The purpose of the meeting was to review how the Houston Police Department and its coordinating entities respond to and investigate officer-involved shootings. Council Member Abbie Kamin, chair of the committee, organized the meeting in response to a string of six police shootings in Houston since January.
With renewed focus on the issue spurred by the death of Houstonian George Floyd in Minneapolis in police custody and the subsequent nationwide protests, many speakers reported growing impatience with the results of previous police reform efforts.
“We deserve a seat at the table. ... Everything that I have heard up until this point has been the same old rhetoric for 40 years. Now, it's time for no more reform; it's time for change,” said Synnachia McQueen, who lives in Third Ward, the same neighborhood Floyd was from.
A series of exchanges between City Council members and the chair of the Houston Independent Police Oversight Board, Marvin Hamilton, exposed a lack of transparency that many speakers latched onto during the comment session.

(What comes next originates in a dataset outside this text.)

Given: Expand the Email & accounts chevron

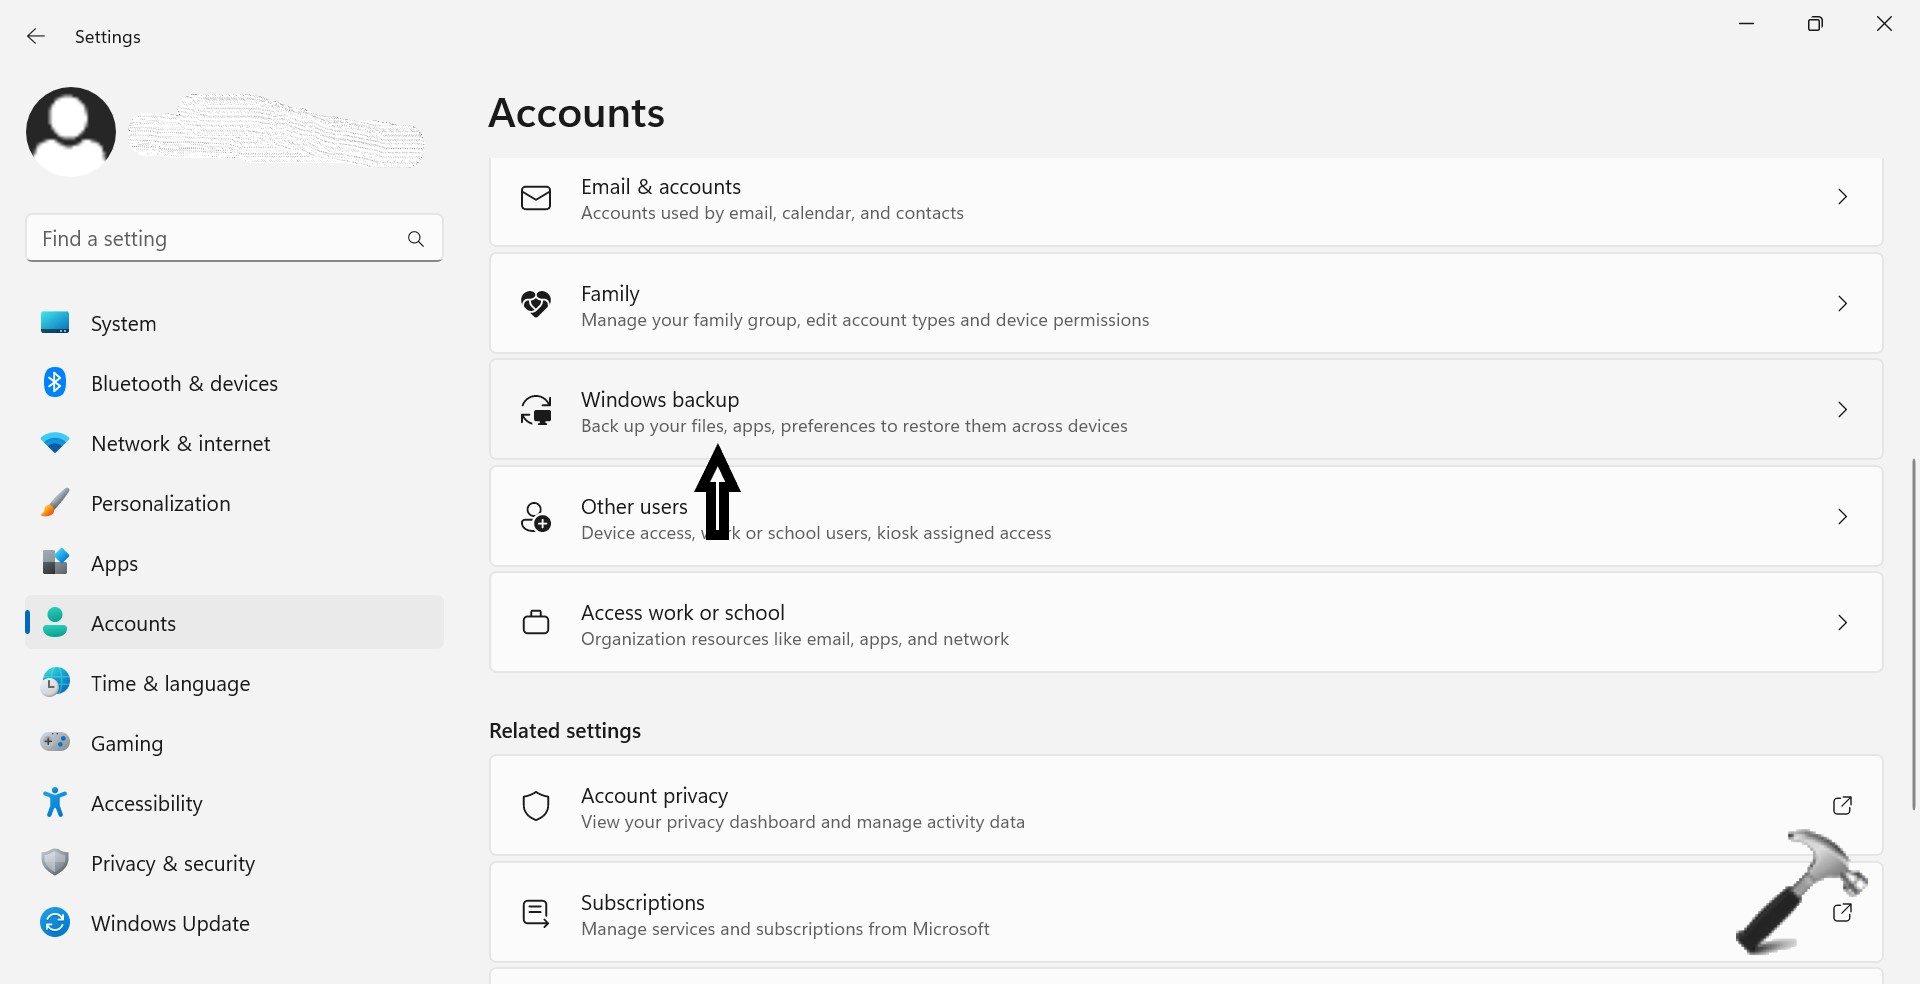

When Council Member Edward Pollard asked Hamilton how a member of the board becomes chair, Hamilton replied, “Simply by being a good panel member.”
When Pollard asked who makes that decision, Hamilton replied that he, the chair of the board, decides who serves as chair.
After an unclear explanation of what types notations the oversight board takes of its weekly meetings, Hamilton told Council Member Carolyn Evans Shabazz that he cannot release meeting notes to the public but can confirm that they exist.
“I had a whole spiel ready for this, but after the presentations, I was underwhelmed,” commenter Timothy Green said. “The oversight committee has incompetent leadership. That was a joke.”
Shelley Kennedy, a former candidate for the Houston City Council District C seat held by Kamin, called in to comment and said that she believed the board needed more independence from the police department, the power to issue subpoenas and more ability to communicate their findings.
“I am a current member of the Independent Police Oversight Board, and we are not allowed to speak on any of the cases we review,” Kennedy said. “But as an activist, it keeps me up at night. When I suggested that there be a liaison to City Council to be able to see what we see, the answer given to me was that the Office of the Inspector General was the liaison, but they didn’t see the same footage we do.”
Some of the dozens of speakers who called in asking for reduced police funding cited the lack of transparency among police oversight boards boards and its lack of independent authority as an example of failed police reform efforts.
“This whole call has shown us that reform does not work. These measures of psych testing and wellness are valued and appreciated but not mandatory. The process of screening cops who are moving around is not transparent, and the chief who called in—the policy wasn’t even clear to him,” speaker Loyce G. said. “How are we supposed to truly believe that all these measures put into place to actually make sure that everybody is accountable are even working?”
The speaker said she echoed other commenters who called for a 25% decrease in police funding per year and, ultimately, the abolition of the department.
Others, however, still saw opportunities for reform.
“One solution is about creating an oversight board to reflect us, chosen by us and that also is inclusive with some law enforcement officers but also stakeholders who have a vested interest in our communities,” said Angela Johnson, an Acres Homes resident and member of Texas Organizing Project. “We need principals, people like myself who are former law enforcement officers, past sheriffs, food service workers, bus drivers, coaches—these are the people who are actively communicating with our communities every day.”
The contract between the city and the Houston Police Officers Union was also the target of calls for increased transparency and accountability. The contract outlines salary and benefits, such as pension and liability insurance for the city’s police officers. Negotiations are ongoing leading up to the contract’s expiration Dec. 31, 2020.
A lawyer for the Texas Workers Defense project laid out a series of policy suggestions, including keeping the contract negotiations open to the public.
Contractual obligations make up 92% of the police budget, meaning they could not be altered during the June 10 City Council vote.
Kamin said that a compilation of all the comments and suggestions offered at the June 25 meeting in addition to answers to questions asked by public speakers will be available to the public by July 15.